◆ TEXTAUSZUG
##########

Lokale Kultur

Musik aus der Feder eines kreativen Grenzüberschreiters

Meisterhaftes Konzert zum 40. Bühnenjubiläum von Georg Lawall – Von Händel bis zum Schlagzeugsolo

Festkonzert zum 60sten und 40 BYhnenjubil¿um, Georg Lawall in der Kreuzkirche
Festkonzert zum 60sten und 40 BYhnenjubil¿um, Georg Lawall in der Kreuzkirche

Kirchheim. Aus Anlass seines 60. Geburtstages und seines 40. Bühnenjubiläums hatte der Musik- und Wortkünstler Georg Lawall seine Freunde und Wegbegleiter zu einem Konzert eingeladen. Sie verzichteten

auf Gage und schenkten den knapp 100 Zuhörern in der Kreuzkirche einen äußerst vielseitigen Abend.

##########

◆ GENANNTES ZIEL 1
Aus welchem Anlass lud Georg Lawall laut dem Konzertbericht zu dem Konzert ein?

◆ VORLIEGENDE ANGABEN

##########

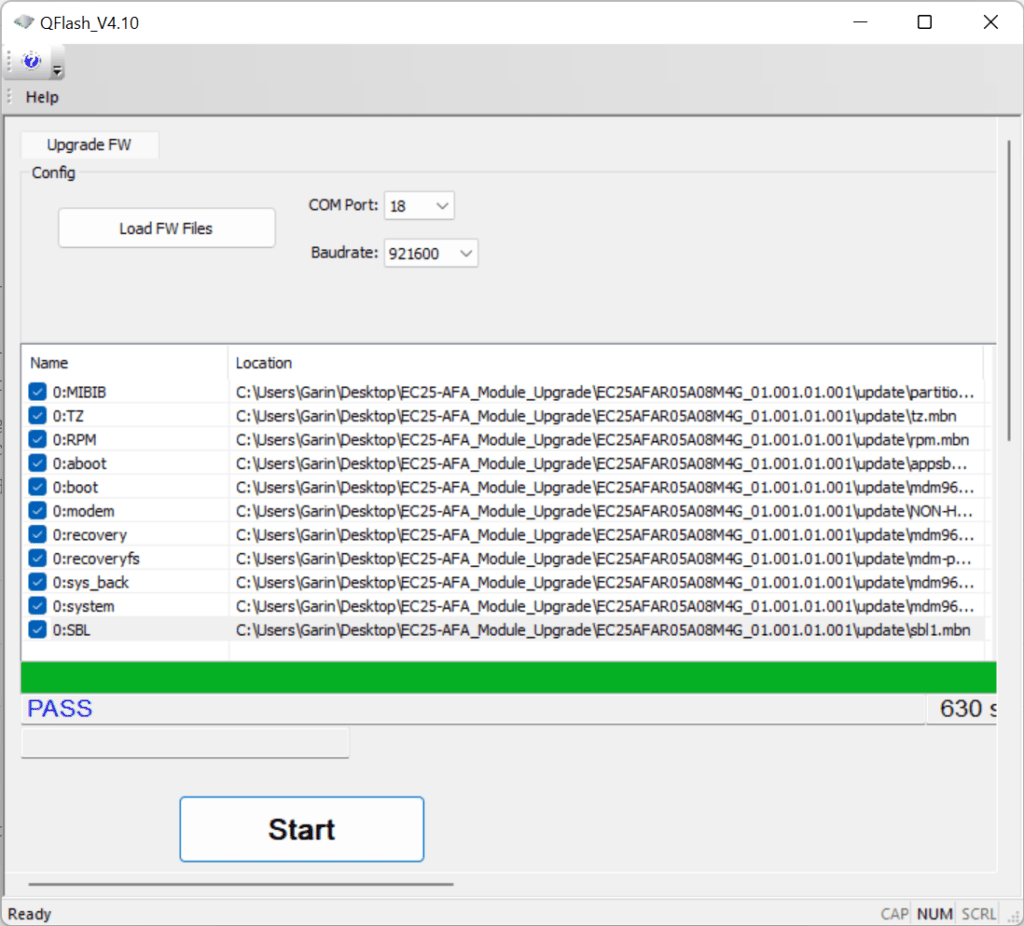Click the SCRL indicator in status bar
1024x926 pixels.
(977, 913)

##########

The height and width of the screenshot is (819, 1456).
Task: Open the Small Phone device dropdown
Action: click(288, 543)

##########

◆ GENANNTES ZIEL 2
Ändere in den Zeilen unter dem Konzertbericht den Abschnitt, der mit der Zeile mit „The height and“ beginnt und mit der Zeile mit „Action: click(288, 543)“ schließt: Setze „Large Phone“ an die Stelle von „Small Phone“ und gib nur diesen Abschnitt sonst unverändert wieder.

◆ VOLLSTÄNDIGE ANTWORT 1
Aus Anlass seines 60. Geburtstages und seines 40. Bühnenjubiläums.

◆ VOLLSTÄNDIGE ANTWORT 2
The height and width of the screenshot is (819, 1456).
Task: Open the Large Phone device dropdown
Action: click(288, 543)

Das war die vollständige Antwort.